Around this time, Jin Honggen, economic and commercial counselor at China's Myanmar embassy, related the concern of many Chinese investors at the lack of progress in a variety of investment projects, including the Hatgyi Dam. He stated that, "some Chinese companies in Myanmar, especially those investing in resource fields, are worrying their interests can't be secured".

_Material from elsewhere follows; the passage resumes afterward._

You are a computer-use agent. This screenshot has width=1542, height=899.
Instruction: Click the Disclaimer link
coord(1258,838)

In late-February 2013, Myanmar's deputy minister of electric power told parliament that the Hatgyi Dam was one of six dams whose construction had been approved. Less than two months later, in April, local villagers first reported visible evidence of the project getting underway, claiming that EGAT was setting up water measurement posts at the Hatgyi Dam site. At the same time, Myanmar's military presence in the area was as high as ever, as witnesses reported the presence of eight army battalions near the dam site. Meanwhile, the DKBA was forced to evacuate the dam area in May. As of September 2014, troop deployments to the dam site continued in order to increase security.

== Controversy ==
=== Impact on local populations ===
Concerns about the impact of the dam on local populations have largely revolved around the displacement of numerous villages due to flooding, and the lack of involvement of local communities in the decision-making process.

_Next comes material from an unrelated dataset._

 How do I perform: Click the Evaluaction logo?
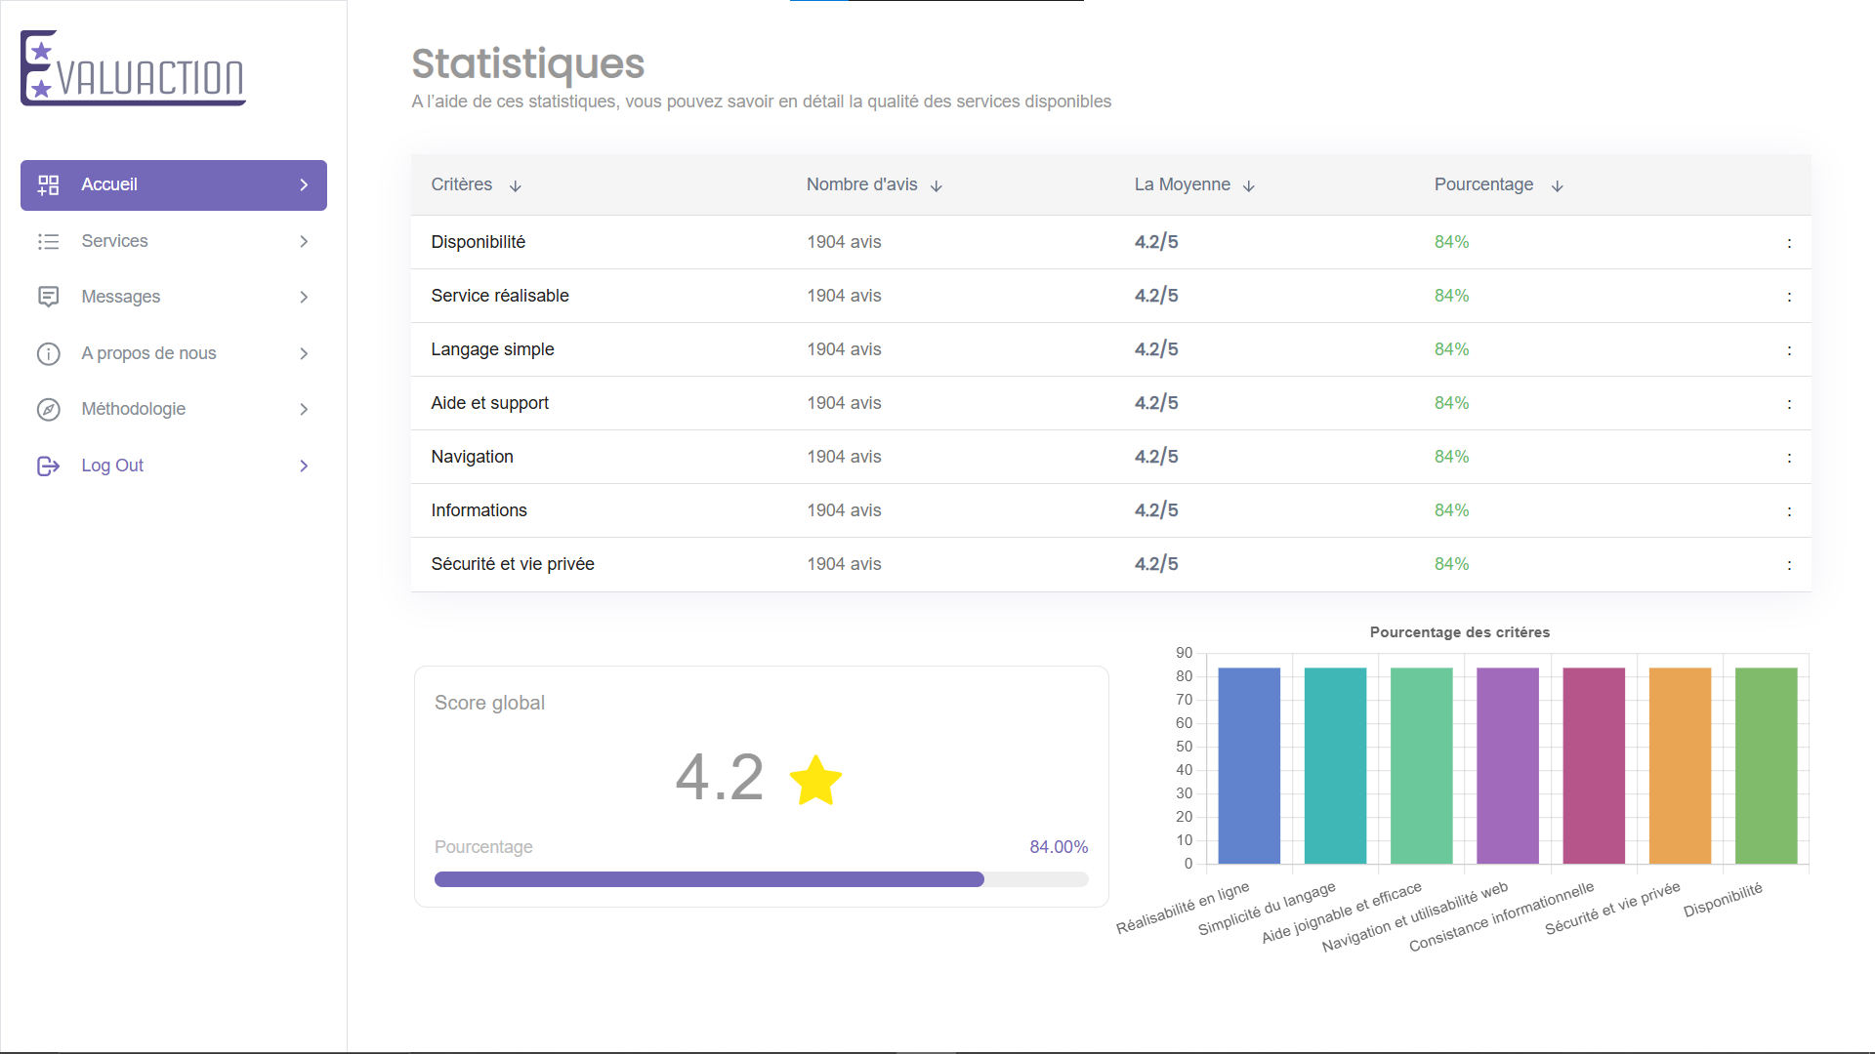click(132, 68)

In 2013, the Karen National Union explained to local villagers that nine Karen villages would be flooded and damaged as a result of the Hatgyi Dam. Karen Rivers Watch (KRW) pegs the number of displaced villages at 21. EJ Atlas estimates the potential affected population to range from 1,000 to 30,000 local residents, with listed impacts including displacement, loss of livelihood, and loss of culture. Saw Kyaw Phoe of Mae Par Village explained: "If the dam is built, our village, the whole area, including our paddy farms and our gardens will be flooded. I, myself, will have no place to live."

An open letter written by Karen Rivers Watch in 2011 stated that the dam would only exacerbate problems associated with the displacement of war-torn communities, with very little benefit actually being received by the local community, as the majority of the power generated by the dam would be exported.

Paul Sein Twa, director of the Karen Environmental and Social Action Network (KESAN) pointed out that, "Local people do not want any dams on the Salween River, especially in Karen State, without the free, prior and informed consent of impacted communities." Along those lines, the aforementioned KRW open letter expressed that there had been "little consultation with affected communities" and that the majority of the local populations opposed the dam.

The higher military presence in the area associated with the construction and maintenance of the Hatgyi Dam has also been a source of concern and criticism. Naw Paw Gay, of the KRW, explained that, "the presence of the Burmese troops will lead to more human rights abuses." Saw Kyaw Phoe, meanwhile, while commenting on the negative implications of increased troops in the area to protect the dam, related that the Myanmar army would, "force villagers to carry their food ration and ammunition and to lead Burmese troops through land mined areas."

=== Disruption of peace negotiations ===
International Rivers claims that the dam project has been obstructing peace negotiations between the Karen National Union and the Myanmar Army. Likewise, the Democratic Karen Buddhist Army's tactical operations commander Colonel Saw Maung Kyar explained that, "problems will get worse if [the government] starts increasing the military forces by using the dam as an excuse." Meanwhile, the joint secretary of the Karen National Union, P'Doh Saw That Thi Bwe, argued that, "the Hatgyi hydropower project is located in our land. Our stand is not to allow such kind of big project until we have a guarantee for discussing politics."

=== Environmental impact ===
Environmental researcher Steve Thompson of the Karen Environmental and Social Action Network (KESAN) commented on the Hatgyi Dam by explaining that the dam could, "wipe out many or most riverine fish species, with serious socio-economic consequences for local villagers". An open letter by the Karen Rivers Watch in 2011 described the Hatgyi Dam site as being in an "ecologically sensitive area", close to an active fault line. EJ Atlas listed environmental impacts as including flooding, biodiversity loss, soil, pollution, and deforestation.